#### [ENTRIES SHOWN]
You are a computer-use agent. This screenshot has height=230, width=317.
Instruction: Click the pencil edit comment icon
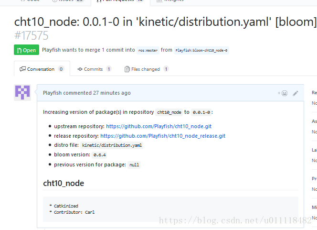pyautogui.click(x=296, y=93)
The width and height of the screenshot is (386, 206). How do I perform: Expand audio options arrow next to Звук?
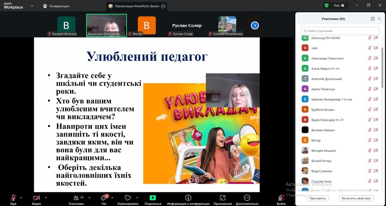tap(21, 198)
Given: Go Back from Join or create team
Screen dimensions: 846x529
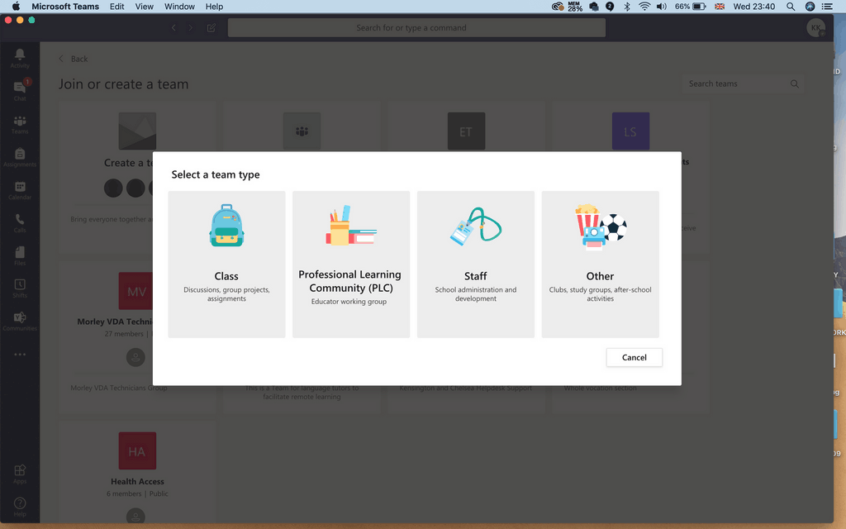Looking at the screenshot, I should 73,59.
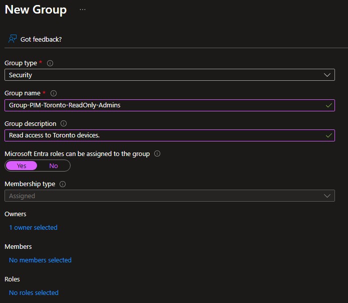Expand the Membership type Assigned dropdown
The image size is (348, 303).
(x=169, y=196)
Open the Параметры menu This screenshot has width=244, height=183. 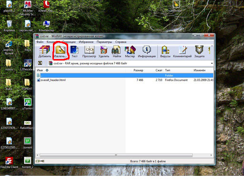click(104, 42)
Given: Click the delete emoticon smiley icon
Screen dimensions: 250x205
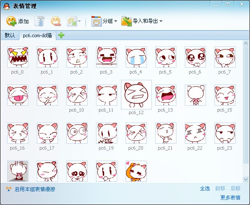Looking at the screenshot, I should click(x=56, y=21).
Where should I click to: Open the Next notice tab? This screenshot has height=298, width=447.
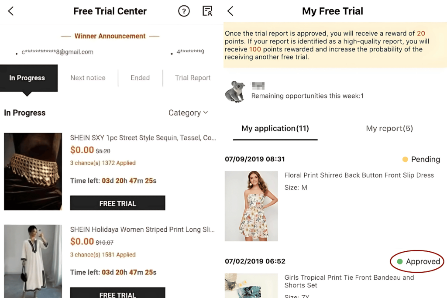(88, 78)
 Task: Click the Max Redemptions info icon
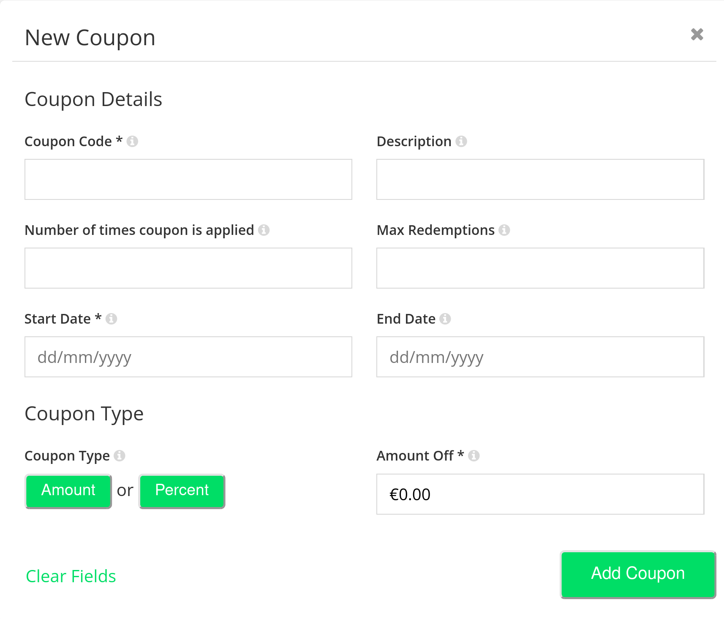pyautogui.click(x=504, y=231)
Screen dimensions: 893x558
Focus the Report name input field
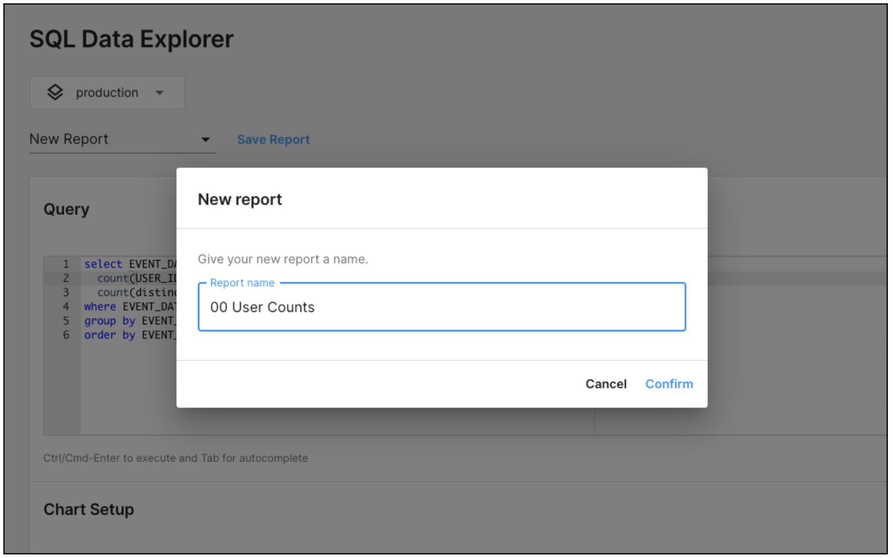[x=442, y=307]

* * *

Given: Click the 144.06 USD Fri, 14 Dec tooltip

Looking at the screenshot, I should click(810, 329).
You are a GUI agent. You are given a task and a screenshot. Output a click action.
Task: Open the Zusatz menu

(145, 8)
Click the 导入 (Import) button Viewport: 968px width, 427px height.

#### [AIM OF THE EXERCISE]
A line belongs in the answer if it contains the word "agent"; please copy each such line from the material.

#### [TASK RESULT]
You are a computer-use agent. This screenshot has height=230, width=317.
You are a GUI agent. You are given a task and a screenshot. Output a click action.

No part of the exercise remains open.